Assignment 1: Reproduce word for word the portion of the text on artificial hearts and ventricular assist devices, starting at "The desire to" and ending at "partial heart assist.".
Assignment 2: Write the next part of the text on the history of artificial hearts and ventricular assist devices, picking up after its final sentence.

Text provided:
◆ ◆ ◆ ◆ ◆
The desire to replace or assist the failing heart has been a challenge for more than half a century. The reason for this quest is obvious: the magnitude of heart failure is of epidemic proportions and there simply not enough human hearts available for transplantation. As such, national organizations as well as commercial industries have invested enormous resources-financial and otherwise-to address the growing need for a therapy that for end-stage heart failure, particularly in those patients who are not transplant eligible. The areas of investigation in these regard fell into two camps: total heart replacement versus partial heart assist.

The first use of a Total Artificial Heart (TAH) occurred in 1969 by Dr. Denton Cooley [1]. Although the patient survived the surgery, it became very apparent that there were considerable biomechanical and biological hurdles to overcome-anticoagulation, biocompatible blood-contacting surfaces, durability, infection, and so forth. Almost a decade later, in 1978, an implantable left ventricular assist device (LVAD) was used by Dr. Frazier as a Bridge-To-Transplant (BTT) for the first time [2]. The idea of a pump assist-as opposed to total heart replacement-was certainly advantageous at several levels: less part to break down and the human heart still in place as a “backup” in case of pump failure. In the 1980’s, the Jarvik-7™ TAH was introduced Dr. DeVries as a permanent therapy in Barney Clark [3]. Although initial excitement was broadcasted worldwide, the frequent thrombo-embolic and hemorrhagic complications during this period lead to a serious setback in this technology. In the 1990’s, the Heartmate LVAD™ made its debut, receiving FDA approval in its pneumatic and electric versions as a BTT device [4,5]. The uniqueness of this technology was based upon a bioengineering breakthrough in the form of a textured lining to the bloodpump which eliminated the need for anticoagulation. Finally, in terms of a permanent therapy application for patients ineligible for transplant, two landmark trials were undertaken around the turn of the millenium: the AbioCor™ totally implantable pulsatile electric artificial heart trial and the REMATCH Trial [6,7].
◆ ◆ ◆ ◆ ◆
Given information:

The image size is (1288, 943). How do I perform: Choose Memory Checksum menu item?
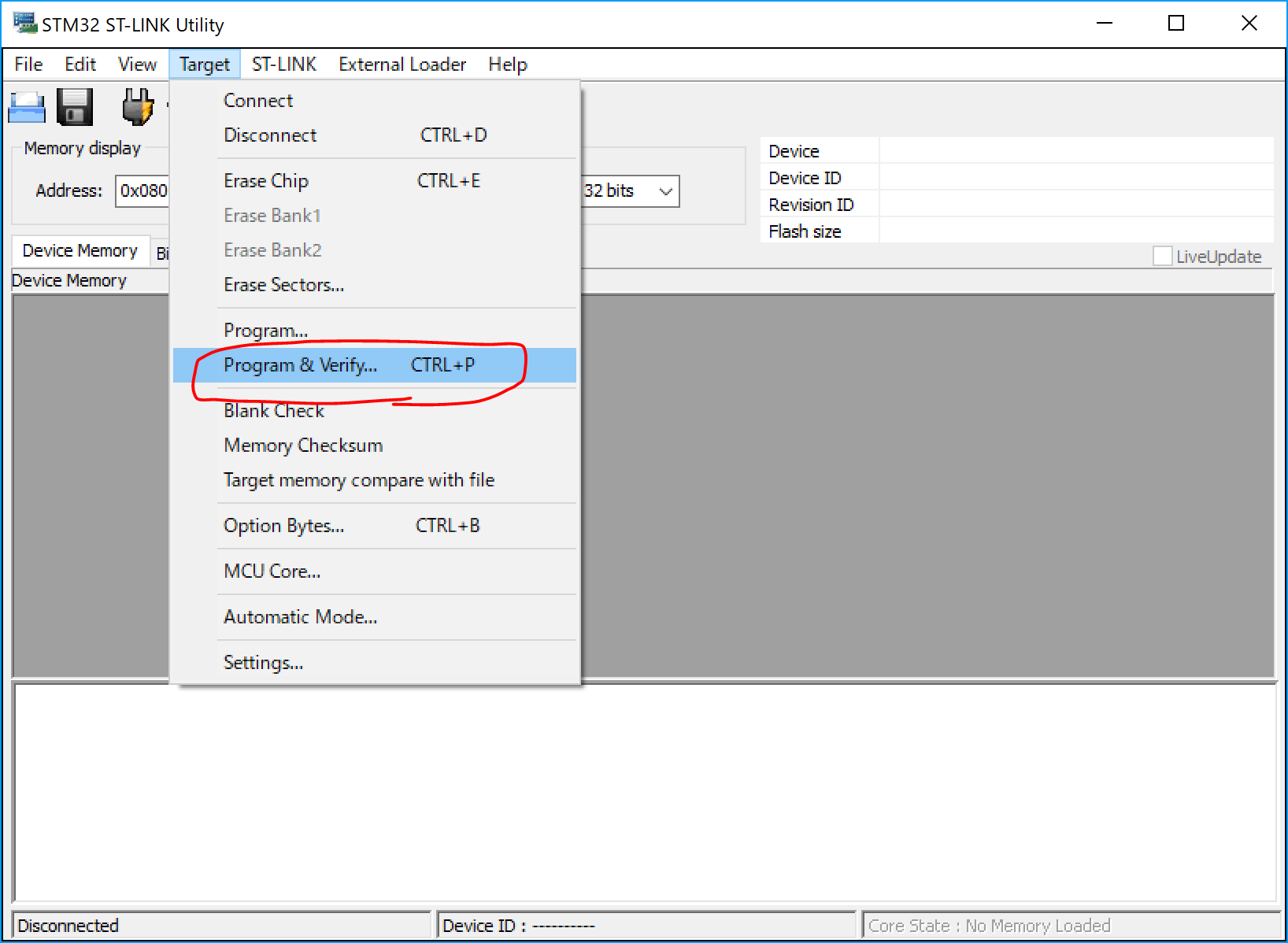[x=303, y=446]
◆ ◆ ◆ ◆ ◆
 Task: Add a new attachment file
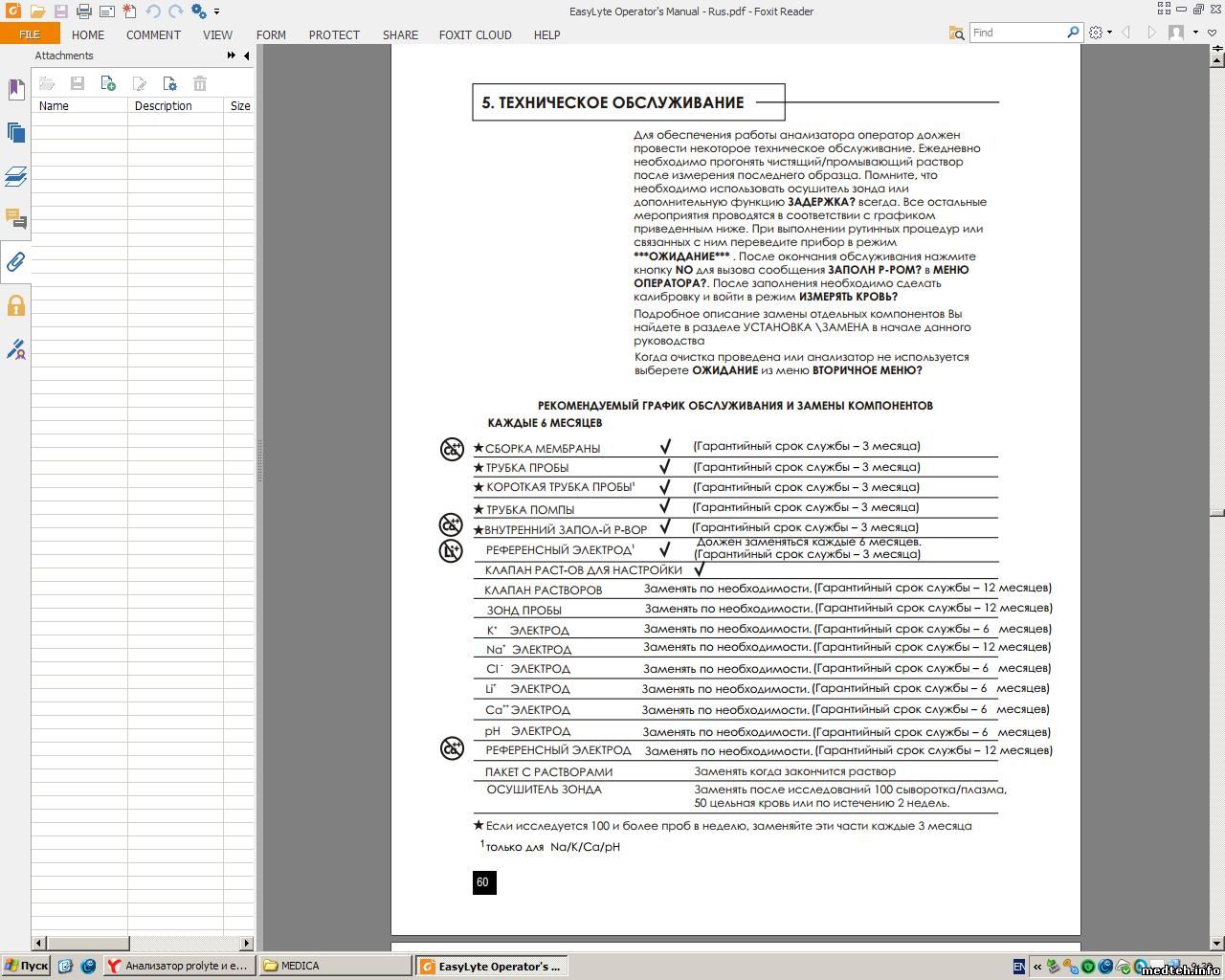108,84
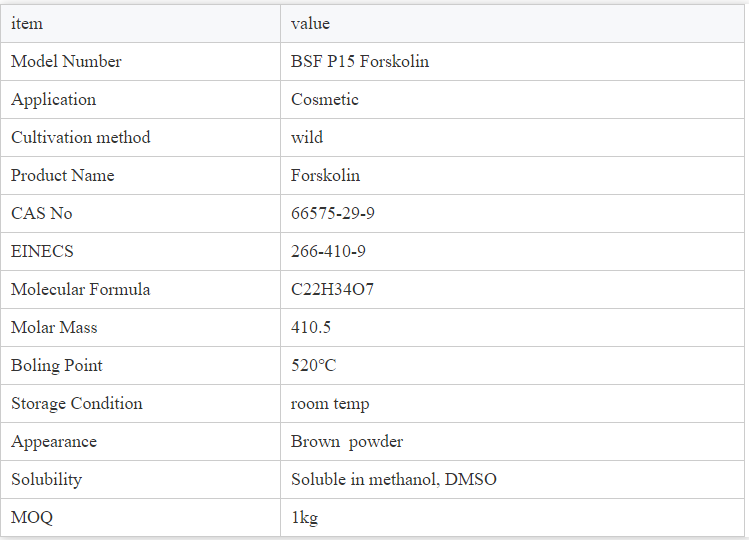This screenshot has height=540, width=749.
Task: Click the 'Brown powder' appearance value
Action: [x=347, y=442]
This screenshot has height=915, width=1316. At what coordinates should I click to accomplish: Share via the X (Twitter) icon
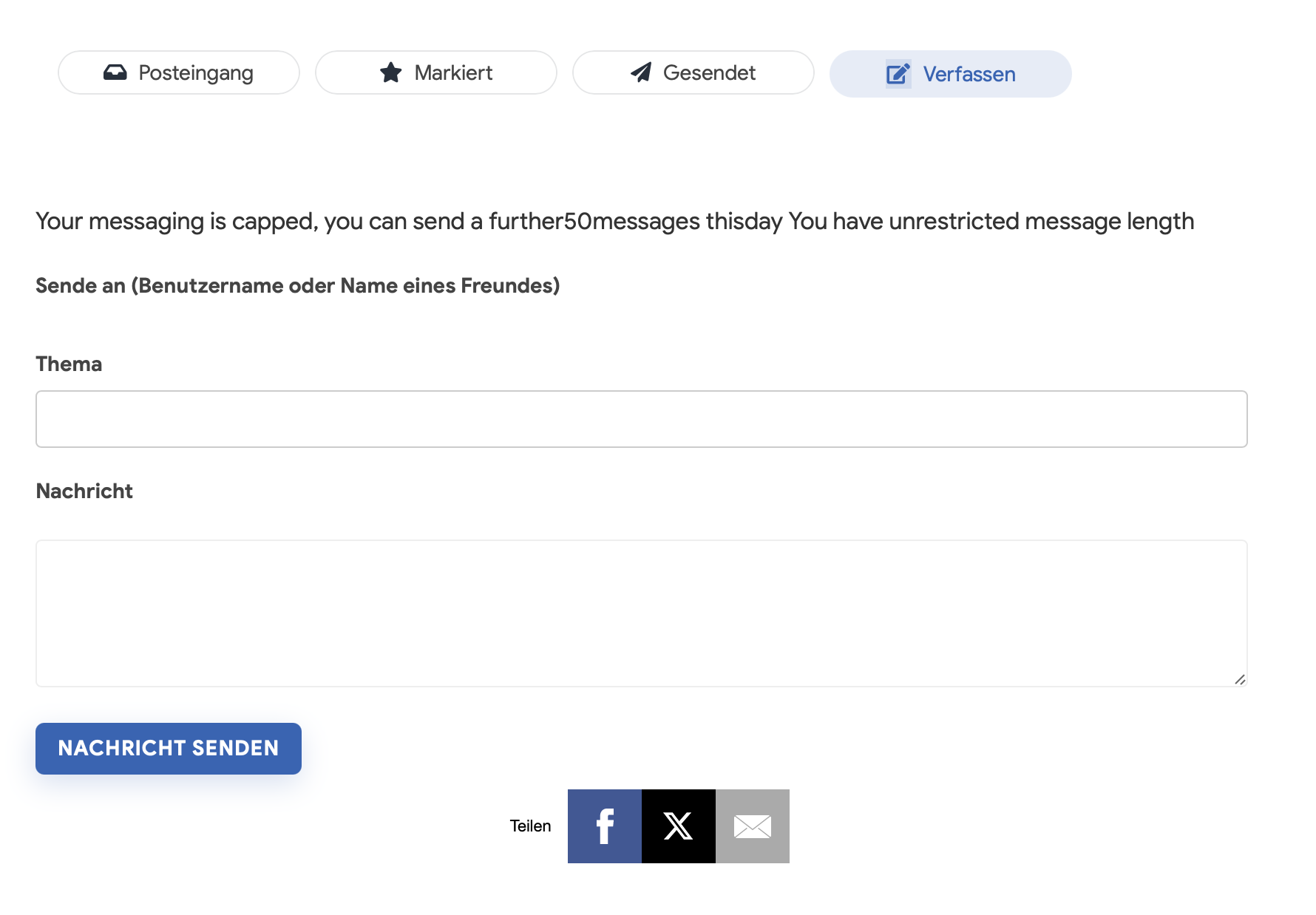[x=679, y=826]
◆ ◆ ◆ ◆ ◆
Result 1:
The desire to replace or assist the failing heart has been a challenge for more than half a century. The reason for this quest is obvious: the magnitude of heart failure is of epidemic proportions and there simply not enough human hearts available for transplantation. As such, national organizations as well as commercial industries have invested enormous resources-financial and otherwise-to address the growing need for a therapy that for end-stage heart failure, particularly in those patients who are not transplant eligible. The areas of investigation in these regard fell into two camps: total heart replacement versus partial heart assist.

Result 2:
While the totally implantable electric TAH still requires further refinements and investigative analyses, the implantable LVAD has enjoyed on-going success as both a bridge and alternative to cardiac transplantation. Second generation systems are now commonly used and third generation units are embarking in clinical trials. The purpose of this report is to describe the current state of affairs related to the use of the implantable LVAD as a permanent therapy in patients suffering from end-stage heart failure.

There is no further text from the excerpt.